Alexandre Allauzen, PR at Université Paris Dauphine-PSL, LAMSADE – Rapporteur
Benoit Favre, PR at Aix-Marseille Université, LIS – Rapporteur
Marco Dinarelli, CR at CNRS, LIG – Examiner
Nathalie Camelin, MCF at Le Mans Université, LIUM – Examiner
Philippe Langlais, PR at Université de Montréal, DIRO, RALI – Examiner
Fabrice Lefèvre, PR at Avignon Université, LIA – Examiner
Yannick Estève, PR at Avignon Université, LIA – Thesis director
Sahar Ghannay, MCF at Université Paris-Saclay, LISN, CNRS – Thesis co-supervisor
Bassam Jabaian, MCF at Avignon Université, LIA – Thesis co-supervisor
Title: Spoken Language Understanding in a multilingual context
This thesis falls within the scope of Deep Learning applied to Spoken Language Understanding. Its primary objective is to leverage existing data of large resourced annotated languages for speech semantics to develop effective understanding systems in low resourced languages.

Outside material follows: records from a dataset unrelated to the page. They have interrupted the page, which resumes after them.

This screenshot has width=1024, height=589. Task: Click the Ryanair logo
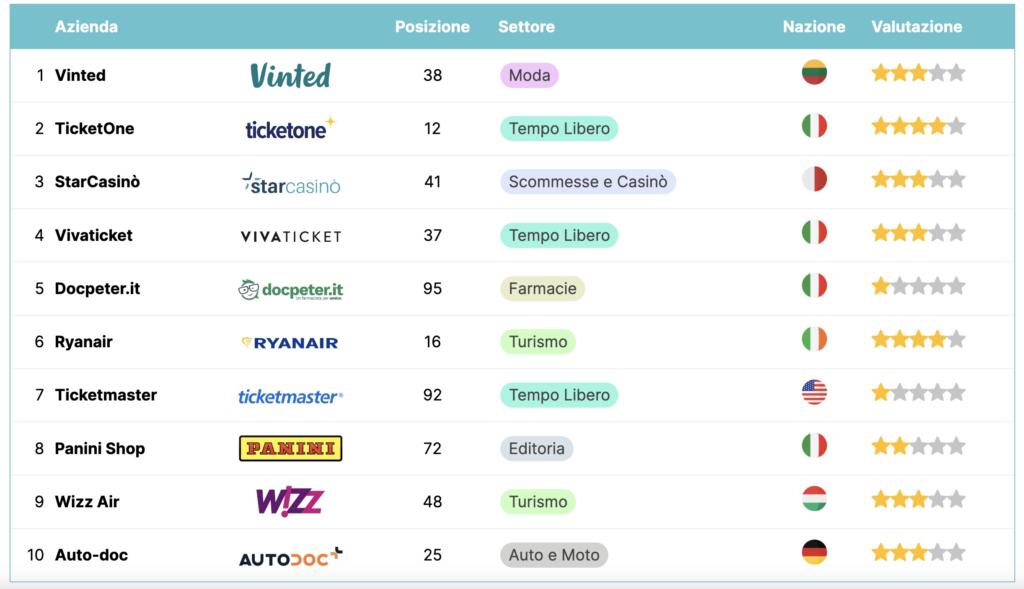click(290, 342)
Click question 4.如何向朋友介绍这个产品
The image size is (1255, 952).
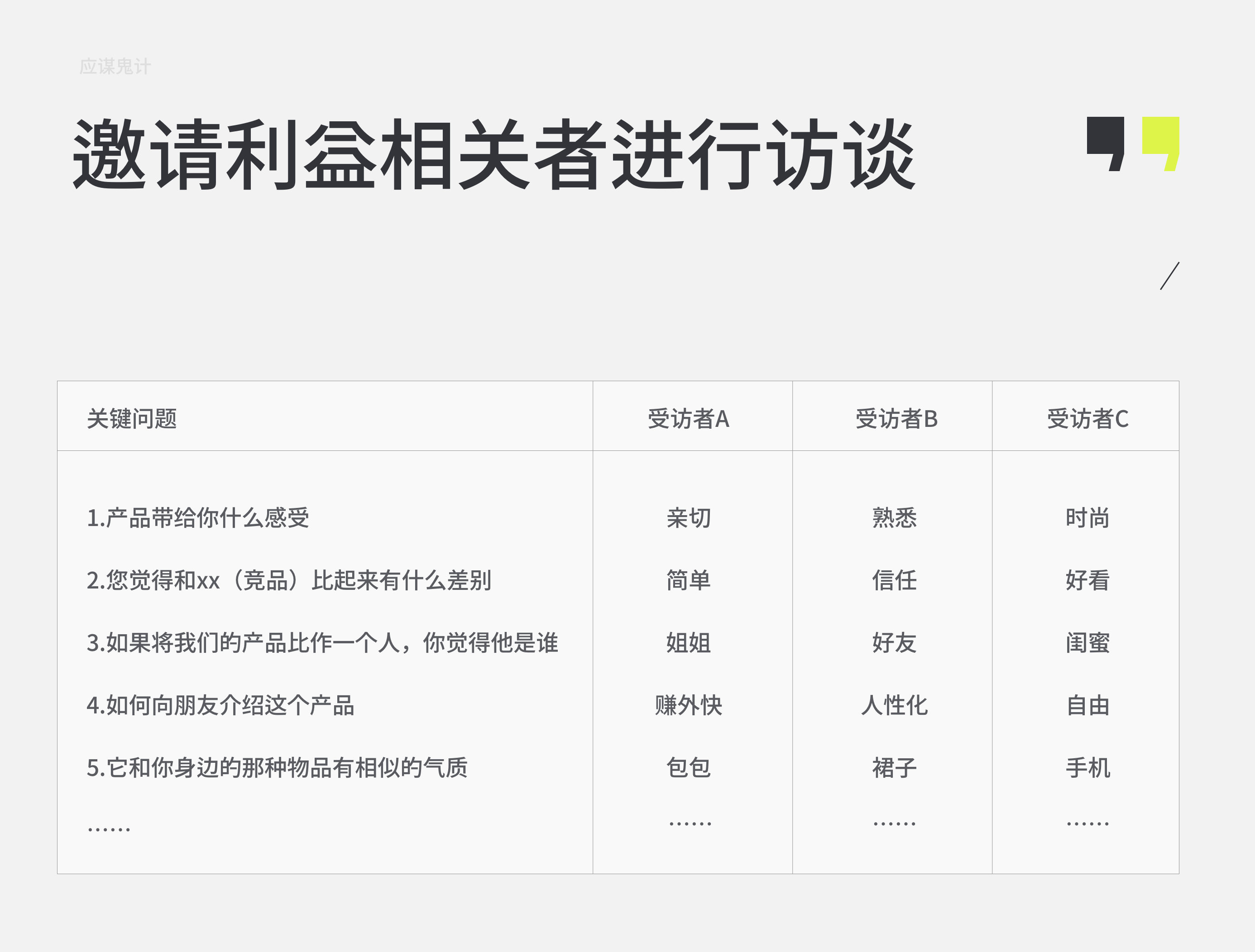[220, 705]
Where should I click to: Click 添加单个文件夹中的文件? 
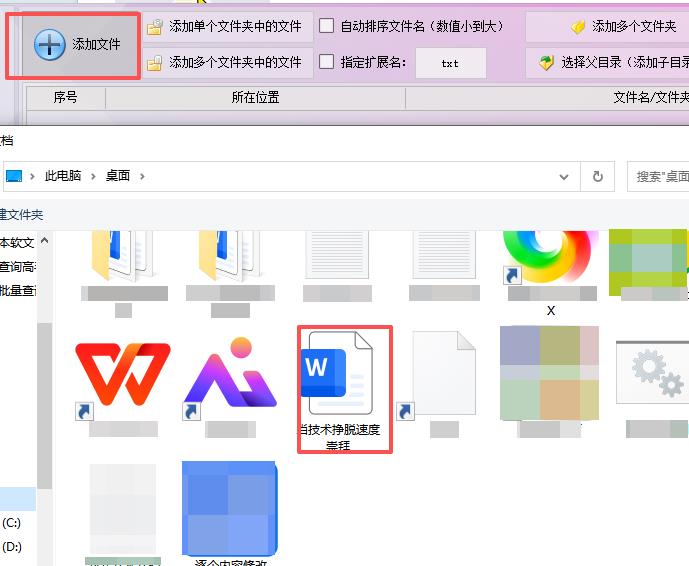226,26
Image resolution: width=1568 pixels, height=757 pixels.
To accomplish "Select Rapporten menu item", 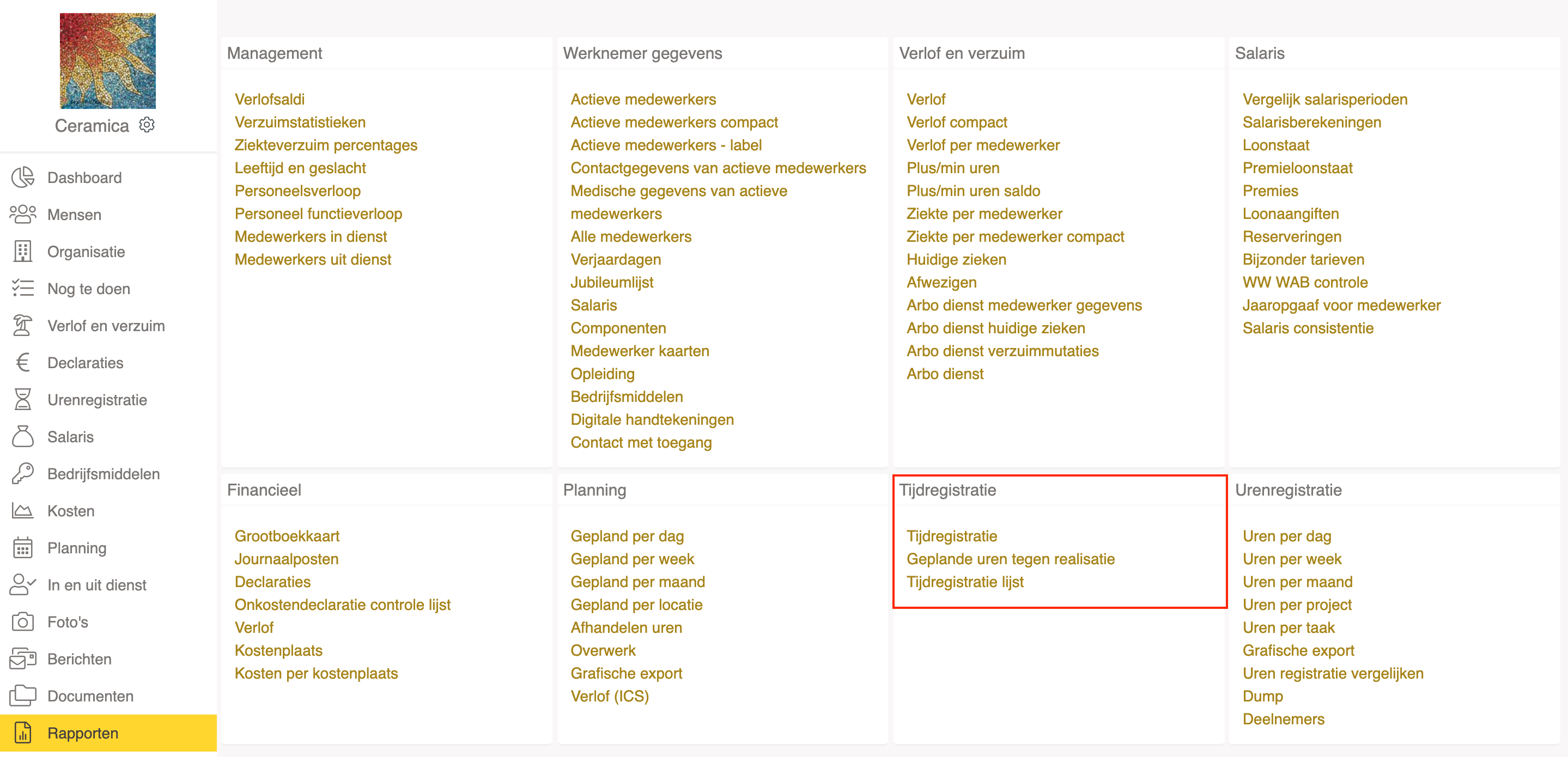I will pyautogui.click(x=108, y=732).
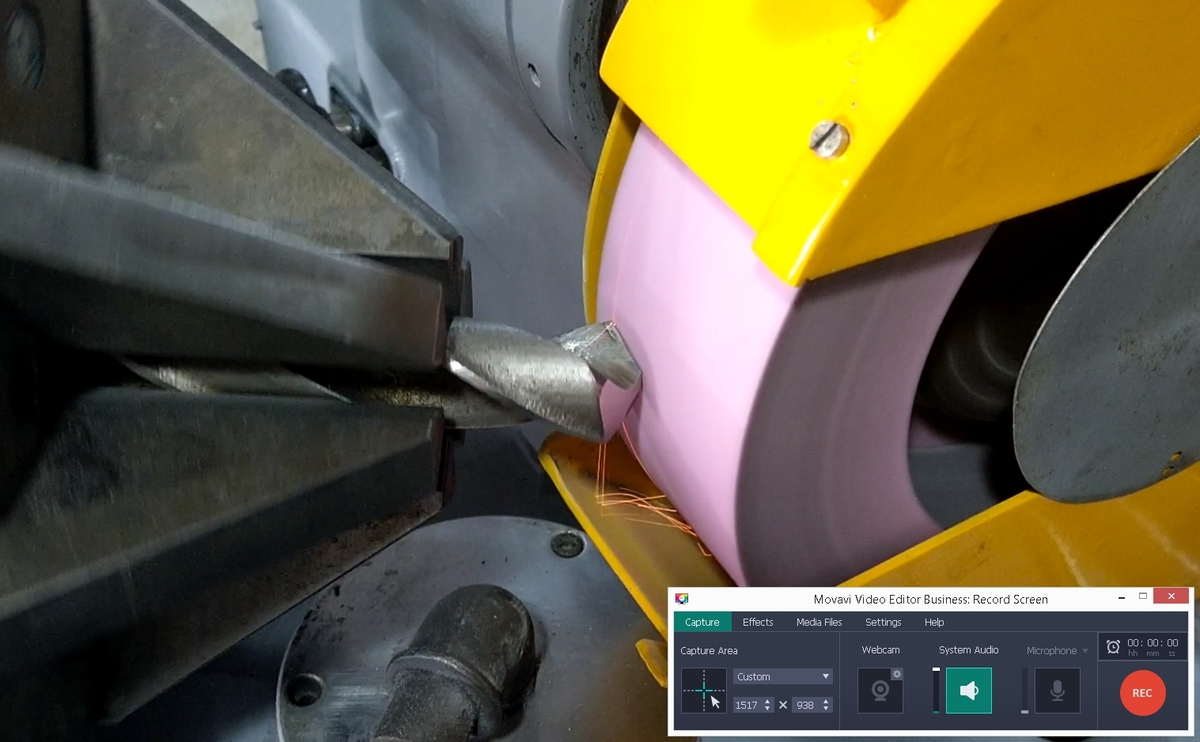Click the capture area crosshair selector icon
Image resolution: width=1200 pixels, height=742 pixels.
pos(704,690)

In recent years, significant advances were made in the field of automatic speech translation through new approaches that converge audio and textual modalities, the latter benefiting from vast amounts of data. By visualizing spoken language understanding as a translation task from a natural source language to a conceptual target language, we consider the SAMU-XLSR speech encoder, which generates a semantically enriched language-agnostic encoding. We demonstrate the positive impact of this type of encoder in an end-to-end speech understanding neural network and closely examine its linguistic and semantic encoding capabilities. This study continues with the specialization of its enrichment, aiming to direct its encoding towards the semantic domain of the French MEDIA, Italian PortMEDIA, and Tunisian TARIC-SLU tasks. A dual specialization is proposed to preserve the encoder’s ability to generate certain semantic abstractions while limiting the loss of its cross-lingual abilities during the usual fine-tuning phase of the model on the final task. Our contributions participated in improving state-of-the-art in portability between languages and domains for MEDIA, PortMEDIA, and TARIC-SLU datasets.
The SpeechBrain project has played a crucial role in implementing our experiments. We contributed to this open-source project by integrating an exhaustive recipe for the MEDIA benchmark into its official distribution.